Jiggle, Marcel Duchamp. 1917.

it's funny people arguing about whether drawings/paintings-textures, music-sound, models-sculpting, code, design, etc. should be called art when artists left this question behind almost 100 years ago and generally haven't looked back.
 
The question isn't controversial at all.

Art is beautiful.

What wouldn't want to be associated with something beautiful?

The issue is that it's often used to belittle games that thrive based on their control and gameplay design rather than the sheer breathtaking look of a game like ICO.

If a game contains both, great.

If a game contains one, just as well. Halo 2 is as worthy a piece of interactive art as Wanda and the Collossus is sure to be. And if it's not? No game is.
 
Video games can contain emotion
Video games themselves can contain artwork
Video games themselves are not only entertainment but an artform.
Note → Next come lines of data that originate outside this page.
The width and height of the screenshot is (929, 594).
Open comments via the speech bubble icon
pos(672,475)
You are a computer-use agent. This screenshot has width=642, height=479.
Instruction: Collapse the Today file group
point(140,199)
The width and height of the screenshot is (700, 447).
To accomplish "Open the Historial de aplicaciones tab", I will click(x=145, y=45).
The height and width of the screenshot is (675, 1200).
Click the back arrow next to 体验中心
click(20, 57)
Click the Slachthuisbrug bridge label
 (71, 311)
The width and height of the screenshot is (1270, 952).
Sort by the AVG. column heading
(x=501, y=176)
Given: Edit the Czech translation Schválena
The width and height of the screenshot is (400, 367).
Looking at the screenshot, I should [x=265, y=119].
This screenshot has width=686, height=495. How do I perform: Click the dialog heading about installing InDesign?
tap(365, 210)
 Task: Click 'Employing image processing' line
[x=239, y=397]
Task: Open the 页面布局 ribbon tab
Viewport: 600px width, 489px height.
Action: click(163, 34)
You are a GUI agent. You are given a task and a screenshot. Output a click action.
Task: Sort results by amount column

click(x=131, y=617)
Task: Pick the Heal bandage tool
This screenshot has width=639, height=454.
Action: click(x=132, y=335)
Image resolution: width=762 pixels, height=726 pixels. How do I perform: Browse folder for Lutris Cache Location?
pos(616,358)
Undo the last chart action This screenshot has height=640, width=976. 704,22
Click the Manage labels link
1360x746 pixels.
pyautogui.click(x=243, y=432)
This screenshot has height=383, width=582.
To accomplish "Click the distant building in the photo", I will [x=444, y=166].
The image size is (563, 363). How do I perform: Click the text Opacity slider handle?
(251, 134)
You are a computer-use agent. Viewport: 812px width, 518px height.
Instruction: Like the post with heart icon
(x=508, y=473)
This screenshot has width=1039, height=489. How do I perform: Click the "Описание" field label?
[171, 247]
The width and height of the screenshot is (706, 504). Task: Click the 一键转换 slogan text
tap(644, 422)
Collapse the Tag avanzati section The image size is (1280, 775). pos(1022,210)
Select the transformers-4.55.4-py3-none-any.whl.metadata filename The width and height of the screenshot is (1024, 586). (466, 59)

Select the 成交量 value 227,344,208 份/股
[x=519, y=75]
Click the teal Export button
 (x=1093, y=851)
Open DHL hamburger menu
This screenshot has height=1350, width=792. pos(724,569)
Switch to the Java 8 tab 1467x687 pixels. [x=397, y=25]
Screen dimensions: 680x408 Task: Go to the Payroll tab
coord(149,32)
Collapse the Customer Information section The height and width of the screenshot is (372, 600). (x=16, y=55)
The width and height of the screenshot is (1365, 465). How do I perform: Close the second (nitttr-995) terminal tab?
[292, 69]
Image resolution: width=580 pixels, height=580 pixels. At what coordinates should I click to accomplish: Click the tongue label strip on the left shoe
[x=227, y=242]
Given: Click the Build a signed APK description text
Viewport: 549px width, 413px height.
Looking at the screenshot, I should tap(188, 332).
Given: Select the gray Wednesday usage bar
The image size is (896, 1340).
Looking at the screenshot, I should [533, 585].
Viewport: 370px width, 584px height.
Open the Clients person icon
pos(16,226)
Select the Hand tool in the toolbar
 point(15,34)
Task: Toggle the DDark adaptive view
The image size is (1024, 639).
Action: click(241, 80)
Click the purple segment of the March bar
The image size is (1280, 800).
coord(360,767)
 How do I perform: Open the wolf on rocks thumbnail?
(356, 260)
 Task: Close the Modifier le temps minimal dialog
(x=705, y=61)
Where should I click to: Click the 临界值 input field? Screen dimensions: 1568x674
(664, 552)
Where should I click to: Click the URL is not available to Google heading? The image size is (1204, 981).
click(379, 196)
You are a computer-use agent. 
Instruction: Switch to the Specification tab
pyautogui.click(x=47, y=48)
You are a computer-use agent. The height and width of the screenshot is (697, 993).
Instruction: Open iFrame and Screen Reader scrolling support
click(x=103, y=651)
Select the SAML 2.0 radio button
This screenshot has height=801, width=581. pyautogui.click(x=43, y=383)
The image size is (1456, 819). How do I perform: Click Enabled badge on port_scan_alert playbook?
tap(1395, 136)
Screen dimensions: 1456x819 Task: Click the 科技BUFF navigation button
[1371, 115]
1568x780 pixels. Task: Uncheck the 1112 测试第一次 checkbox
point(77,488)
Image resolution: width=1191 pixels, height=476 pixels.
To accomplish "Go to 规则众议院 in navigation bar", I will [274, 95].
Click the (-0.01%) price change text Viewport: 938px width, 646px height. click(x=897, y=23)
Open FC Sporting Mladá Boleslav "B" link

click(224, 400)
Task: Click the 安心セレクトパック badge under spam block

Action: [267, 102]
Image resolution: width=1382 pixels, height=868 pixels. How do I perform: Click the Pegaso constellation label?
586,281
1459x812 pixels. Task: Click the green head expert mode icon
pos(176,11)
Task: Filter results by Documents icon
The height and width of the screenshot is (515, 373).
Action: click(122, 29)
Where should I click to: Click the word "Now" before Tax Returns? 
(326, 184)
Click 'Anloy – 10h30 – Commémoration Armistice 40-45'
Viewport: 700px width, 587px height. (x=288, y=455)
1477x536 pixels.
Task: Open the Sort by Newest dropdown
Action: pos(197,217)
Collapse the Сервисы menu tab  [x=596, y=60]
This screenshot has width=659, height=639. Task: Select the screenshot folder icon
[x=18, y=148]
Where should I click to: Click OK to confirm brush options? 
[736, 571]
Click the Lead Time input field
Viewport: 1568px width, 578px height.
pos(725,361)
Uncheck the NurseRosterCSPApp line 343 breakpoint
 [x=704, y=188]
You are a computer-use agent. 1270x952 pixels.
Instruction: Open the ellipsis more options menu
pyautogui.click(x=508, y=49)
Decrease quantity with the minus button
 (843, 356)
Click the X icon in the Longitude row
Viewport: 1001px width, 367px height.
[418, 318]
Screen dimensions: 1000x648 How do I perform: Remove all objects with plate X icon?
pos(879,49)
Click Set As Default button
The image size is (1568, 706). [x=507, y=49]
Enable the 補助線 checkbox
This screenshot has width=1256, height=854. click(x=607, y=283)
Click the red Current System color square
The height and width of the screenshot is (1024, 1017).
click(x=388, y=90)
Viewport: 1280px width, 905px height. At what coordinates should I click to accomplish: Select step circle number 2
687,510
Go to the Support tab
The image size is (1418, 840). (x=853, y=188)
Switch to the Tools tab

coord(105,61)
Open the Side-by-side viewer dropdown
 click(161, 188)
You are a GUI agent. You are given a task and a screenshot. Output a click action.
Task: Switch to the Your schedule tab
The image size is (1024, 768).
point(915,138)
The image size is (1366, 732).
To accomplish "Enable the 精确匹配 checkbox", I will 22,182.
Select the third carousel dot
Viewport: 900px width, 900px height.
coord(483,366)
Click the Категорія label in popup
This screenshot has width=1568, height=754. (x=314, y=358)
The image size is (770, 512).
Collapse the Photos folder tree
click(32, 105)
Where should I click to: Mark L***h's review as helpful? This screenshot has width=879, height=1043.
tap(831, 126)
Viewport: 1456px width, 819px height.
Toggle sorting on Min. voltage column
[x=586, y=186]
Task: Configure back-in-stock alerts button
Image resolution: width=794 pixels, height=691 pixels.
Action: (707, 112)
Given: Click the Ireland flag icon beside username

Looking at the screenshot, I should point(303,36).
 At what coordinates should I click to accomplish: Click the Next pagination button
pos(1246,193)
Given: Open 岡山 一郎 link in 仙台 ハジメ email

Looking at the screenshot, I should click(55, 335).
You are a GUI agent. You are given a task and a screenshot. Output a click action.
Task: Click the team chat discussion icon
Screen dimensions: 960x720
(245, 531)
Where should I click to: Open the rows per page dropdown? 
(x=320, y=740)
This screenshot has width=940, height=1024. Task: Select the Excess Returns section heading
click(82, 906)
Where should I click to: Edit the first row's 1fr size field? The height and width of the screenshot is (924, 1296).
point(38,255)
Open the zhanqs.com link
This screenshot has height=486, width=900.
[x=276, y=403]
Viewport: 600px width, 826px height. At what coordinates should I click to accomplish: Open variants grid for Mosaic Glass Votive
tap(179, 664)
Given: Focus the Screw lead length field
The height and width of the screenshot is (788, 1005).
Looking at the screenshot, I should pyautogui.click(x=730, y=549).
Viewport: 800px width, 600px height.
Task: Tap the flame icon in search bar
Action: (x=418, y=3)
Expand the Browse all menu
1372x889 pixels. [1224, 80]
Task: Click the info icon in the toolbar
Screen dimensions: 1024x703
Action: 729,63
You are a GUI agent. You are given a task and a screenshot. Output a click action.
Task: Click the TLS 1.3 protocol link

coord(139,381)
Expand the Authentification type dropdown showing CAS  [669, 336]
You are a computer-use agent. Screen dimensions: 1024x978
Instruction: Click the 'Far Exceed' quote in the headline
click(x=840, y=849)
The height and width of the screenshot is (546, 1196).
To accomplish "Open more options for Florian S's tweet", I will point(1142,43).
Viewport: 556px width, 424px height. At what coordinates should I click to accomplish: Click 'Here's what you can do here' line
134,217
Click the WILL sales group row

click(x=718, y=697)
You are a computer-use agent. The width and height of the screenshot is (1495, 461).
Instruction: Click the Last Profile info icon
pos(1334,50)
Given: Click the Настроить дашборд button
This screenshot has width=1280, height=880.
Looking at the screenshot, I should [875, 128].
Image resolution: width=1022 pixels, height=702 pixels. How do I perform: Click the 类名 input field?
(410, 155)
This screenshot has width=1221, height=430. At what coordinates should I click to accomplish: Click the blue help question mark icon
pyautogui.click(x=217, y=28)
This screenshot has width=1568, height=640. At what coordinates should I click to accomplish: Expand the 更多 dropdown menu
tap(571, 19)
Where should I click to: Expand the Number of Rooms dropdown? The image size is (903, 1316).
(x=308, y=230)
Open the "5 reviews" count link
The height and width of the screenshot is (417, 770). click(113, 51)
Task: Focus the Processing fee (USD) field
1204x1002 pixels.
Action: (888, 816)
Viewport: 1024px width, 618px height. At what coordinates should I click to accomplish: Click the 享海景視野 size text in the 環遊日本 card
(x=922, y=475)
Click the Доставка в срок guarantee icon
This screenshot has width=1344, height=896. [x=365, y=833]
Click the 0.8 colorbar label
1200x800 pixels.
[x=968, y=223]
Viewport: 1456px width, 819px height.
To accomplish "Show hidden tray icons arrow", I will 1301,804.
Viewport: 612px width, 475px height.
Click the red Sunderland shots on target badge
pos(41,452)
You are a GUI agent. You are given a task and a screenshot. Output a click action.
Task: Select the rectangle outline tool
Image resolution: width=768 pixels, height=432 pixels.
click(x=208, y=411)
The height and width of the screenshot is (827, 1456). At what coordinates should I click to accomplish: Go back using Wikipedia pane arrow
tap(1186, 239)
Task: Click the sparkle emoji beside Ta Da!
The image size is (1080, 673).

Anything else is just plain wrong.
 
jiggle said:
Not necessarily.


Without turning this into another philosophical debate about the nature of being something or other, I'll just say that good art is beautiful in what it's trying to be.

*runs away*
 
I agree with Leshita but this needs to be said:

Games like Pac-Man, Robotron, etc. deserve to be in the same realm as art. Those games are just beautiful. Until we return to that kind of simple gameplay, games will be JUST removed from art.
 
The Abominable Snowman said:
I agree with Leshita but this needs to be said:

Games like Pac-Man, Robotron, etc. deserve to be in the same realm as art. Those games are just beautiful. Until we return to that kind of simple gameplay, games will be JUST removed from art.

The argument could be made that the ability to tell/create more complex narratives or experiences enhances the the mediums art. There's no reason to believe that a simpler or purer form of expression is more artistic, and that road has been tread by other artists as well.

Doesn't making the simplicity of gameplay the focus make it seem more like a craft?

I don't know, I didn't mean to imply by asking for definitions earlier that there were any. Surprisingly, I tend to agree with Gahgiddy, games if they are art are only touching the edges of what I might consider such. But it's just a subjective circle.
 
Katamari Damacy = art, gotdamit.

One could argue that games are becoming more art-like because of the similarites they share when it comes to creating scandels in the public eye. We see this in the very loud reactions to the GTA's, Manhunts and (ugh) Girl Trap. Who knows? Maybe the next big game/genre will be something that creates uneasyness without violence being an integral part of the game.